State formation wars centre on the form or shape of the state itself and generally involve particular regions of a country fighting for a greater measure of autonomy or for outright secession. Communal ethnic or religious claims are frequently an element of such wars.

Failed state wars are conflicts that are neither about state control nor state formation, but are focused on more local issues and become violent in the absence of effective government control. The primary failure is in the lack of government capacity, or sometimes will, to provide minimal human security to groups of citizens. Pastoralist communities in East Africa, for example, usually live well beyond the reach of the state. There are virtually no state security services or institutions present and no political means of mediating disputes over cattle raiding or access to grazing lands and water. Communities come into conflict; with access to small arms, an escalation of violence is almost inevitable. While the violence is political, it is over local issues and none of the parties has state-control or state-formation objectives. Such conflicts are included in the Ploughshares count when the threshold of 1,000 combat deaths is reached.

Of the 81 wars that occurred during the last 23 years, 51 per cent included state control objectives, 35 per cent included state formation objectives, 25 per cent reflected failed state conditions, and 11 per cent included interstate dimensions.[vii]

How wars end

No fewer than 64 wars ended during the past 23 years. In five cases governments defeated rebels or insurgents. In four cases the insurgents prevailed on the battlefield and had their demands met.

Thirty-three conflicts (52 per cent) ended through negotiated settlements. This does not mean that what happened on the battlefield was not a significant factor in shaping the outcome. Military force certainly influenced or even determined the outcomes of negotiations. For example, in many cases rebel groups would never have gained a place at a negotiating table without an armed campaign. But negotiators took over and reached a political conclusion.

SOURCE INFORMATION
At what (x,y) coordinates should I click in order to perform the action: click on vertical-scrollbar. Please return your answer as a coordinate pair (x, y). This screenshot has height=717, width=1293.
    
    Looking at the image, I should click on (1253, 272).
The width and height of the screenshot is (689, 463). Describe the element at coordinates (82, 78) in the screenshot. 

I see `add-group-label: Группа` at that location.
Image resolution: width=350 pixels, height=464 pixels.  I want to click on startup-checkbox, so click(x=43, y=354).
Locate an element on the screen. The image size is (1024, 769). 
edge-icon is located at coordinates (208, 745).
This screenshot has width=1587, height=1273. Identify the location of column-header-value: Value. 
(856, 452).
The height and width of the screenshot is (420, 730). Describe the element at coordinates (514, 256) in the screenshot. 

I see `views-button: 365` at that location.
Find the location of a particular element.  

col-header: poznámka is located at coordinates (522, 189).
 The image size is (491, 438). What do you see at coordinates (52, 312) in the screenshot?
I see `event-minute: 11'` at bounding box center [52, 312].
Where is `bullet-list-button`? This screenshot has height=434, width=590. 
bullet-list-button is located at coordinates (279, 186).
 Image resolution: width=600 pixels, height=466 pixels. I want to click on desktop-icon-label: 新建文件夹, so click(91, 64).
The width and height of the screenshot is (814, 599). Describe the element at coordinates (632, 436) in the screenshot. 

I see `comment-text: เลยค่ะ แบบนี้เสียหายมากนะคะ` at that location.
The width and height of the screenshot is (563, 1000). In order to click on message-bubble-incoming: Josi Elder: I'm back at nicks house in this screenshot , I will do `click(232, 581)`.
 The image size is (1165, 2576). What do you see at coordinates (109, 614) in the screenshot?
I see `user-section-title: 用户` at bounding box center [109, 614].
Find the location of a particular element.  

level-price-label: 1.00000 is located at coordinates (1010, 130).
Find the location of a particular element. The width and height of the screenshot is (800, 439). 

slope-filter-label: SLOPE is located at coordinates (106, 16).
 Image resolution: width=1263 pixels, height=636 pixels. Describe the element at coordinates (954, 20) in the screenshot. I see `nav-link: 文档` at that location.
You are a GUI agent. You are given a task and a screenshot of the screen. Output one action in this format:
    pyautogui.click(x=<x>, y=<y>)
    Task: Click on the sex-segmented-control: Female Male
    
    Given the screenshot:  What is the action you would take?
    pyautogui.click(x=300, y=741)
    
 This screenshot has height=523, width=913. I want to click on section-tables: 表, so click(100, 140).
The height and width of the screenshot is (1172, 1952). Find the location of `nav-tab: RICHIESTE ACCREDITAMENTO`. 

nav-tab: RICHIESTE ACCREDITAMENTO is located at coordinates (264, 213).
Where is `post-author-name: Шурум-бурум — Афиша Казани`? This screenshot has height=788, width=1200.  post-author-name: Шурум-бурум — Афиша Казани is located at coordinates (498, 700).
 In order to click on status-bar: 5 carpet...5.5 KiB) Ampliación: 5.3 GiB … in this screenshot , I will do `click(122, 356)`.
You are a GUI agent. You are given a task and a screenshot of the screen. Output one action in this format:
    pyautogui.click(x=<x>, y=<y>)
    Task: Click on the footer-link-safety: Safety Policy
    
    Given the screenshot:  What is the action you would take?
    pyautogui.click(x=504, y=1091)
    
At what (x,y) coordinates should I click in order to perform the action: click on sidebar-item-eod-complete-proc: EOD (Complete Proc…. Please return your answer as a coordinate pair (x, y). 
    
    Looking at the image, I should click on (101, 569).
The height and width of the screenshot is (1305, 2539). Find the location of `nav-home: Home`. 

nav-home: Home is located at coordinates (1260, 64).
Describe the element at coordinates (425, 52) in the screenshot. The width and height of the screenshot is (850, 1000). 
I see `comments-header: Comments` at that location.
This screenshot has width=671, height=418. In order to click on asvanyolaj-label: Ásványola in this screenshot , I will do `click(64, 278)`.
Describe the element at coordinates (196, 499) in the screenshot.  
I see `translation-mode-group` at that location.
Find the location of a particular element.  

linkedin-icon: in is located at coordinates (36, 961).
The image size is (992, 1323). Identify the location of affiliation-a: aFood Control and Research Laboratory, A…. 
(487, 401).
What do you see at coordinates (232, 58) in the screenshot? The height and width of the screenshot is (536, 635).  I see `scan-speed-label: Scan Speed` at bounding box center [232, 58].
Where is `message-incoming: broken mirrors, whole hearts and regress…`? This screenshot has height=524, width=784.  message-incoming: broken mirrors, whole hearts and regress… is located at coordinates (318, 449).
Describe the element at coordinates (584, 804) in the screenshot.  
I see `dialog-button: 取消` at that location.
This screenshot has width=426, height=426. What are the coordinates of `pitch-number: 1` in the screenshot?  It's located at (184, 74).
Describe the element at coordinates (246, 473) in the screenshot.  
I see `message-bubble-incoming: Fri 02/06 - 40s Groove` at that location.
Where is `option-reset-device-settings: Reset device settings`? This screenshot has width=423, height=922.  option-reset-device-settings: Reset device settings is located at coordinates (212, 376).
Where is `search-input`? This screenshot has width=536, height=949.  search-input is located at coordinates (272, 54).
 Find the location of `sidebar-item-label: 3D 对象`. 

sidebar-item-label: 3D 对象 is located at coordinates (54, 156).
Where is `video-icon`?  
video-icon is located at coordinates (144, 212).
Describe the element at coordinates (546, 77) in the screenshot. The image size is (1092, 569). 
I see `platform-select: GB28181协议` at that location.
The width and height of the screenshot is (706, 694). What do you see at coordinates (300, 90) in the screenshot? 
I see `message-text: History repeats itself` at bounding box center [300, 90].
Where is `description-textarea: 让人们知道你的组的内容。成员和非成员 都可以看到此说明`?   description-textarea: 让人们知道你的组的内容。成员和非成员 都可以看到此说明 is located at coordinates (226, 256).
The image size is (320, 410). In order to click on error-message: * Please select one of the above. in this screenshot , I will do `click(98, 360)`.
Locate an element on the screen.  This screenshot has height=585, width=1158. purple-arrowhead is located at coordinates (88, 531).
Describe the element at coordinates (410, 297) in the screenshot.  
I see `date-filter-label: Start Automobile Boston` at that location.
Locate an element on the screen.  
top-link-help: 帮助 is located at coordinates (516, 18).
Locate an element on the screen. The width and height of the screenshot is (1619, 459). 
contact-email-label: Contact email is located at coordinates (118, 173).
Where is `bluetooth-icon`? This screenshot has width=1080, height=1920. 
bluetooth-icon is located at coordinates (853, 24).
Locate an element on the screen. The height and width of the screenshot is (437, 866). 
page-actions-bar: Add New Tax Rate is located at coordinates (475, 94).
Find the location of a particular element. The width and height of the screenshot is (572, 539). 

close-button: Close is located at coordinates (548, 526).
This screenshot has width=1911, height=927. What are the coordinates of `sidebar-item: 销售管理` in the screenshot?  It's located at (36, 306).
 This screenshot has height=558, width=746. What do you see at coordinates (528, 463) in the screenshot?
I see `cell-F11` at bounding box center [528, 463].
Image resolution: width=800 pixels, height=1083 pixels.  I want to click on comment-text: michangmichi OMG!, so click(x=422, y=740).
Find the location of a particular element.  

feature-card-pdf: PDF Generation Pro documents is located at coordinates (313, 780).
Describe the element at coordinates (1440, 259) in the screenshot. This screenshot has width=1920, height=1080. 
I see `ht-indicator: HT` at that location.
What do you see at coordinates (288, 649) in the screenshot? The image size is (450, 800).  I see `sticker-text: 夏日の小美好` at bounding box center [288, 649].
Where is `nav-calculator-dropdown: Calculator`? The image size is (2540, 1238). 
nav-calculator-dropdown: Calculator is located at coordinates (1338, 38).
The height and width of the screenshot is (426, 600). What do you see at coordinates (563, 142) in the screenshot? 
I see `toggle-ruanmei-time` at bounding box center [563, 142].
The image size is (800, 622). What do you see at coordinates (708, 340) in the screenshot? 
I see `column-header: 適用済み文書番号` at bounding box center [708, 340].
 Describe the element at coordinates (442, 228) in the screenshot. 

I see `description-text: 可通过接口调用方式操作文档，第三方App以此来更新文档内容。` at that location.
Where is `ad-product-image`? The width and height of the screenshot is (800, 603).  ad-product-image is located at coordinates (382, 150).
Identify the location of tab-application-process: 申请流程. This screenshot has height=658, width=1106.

TO DO
Print the part of the excerpt on war types and endings that starts with "No fewer than" and goes on through "their demands met.". Nothing in the rows matters here.

EXERCISE SOLUTION
No fewer than 64 wars ended during the past 23 years. In five cases governments defeated rebels or insurgents. In four cases the insurgents prevailed on the battlefield and had their demands met.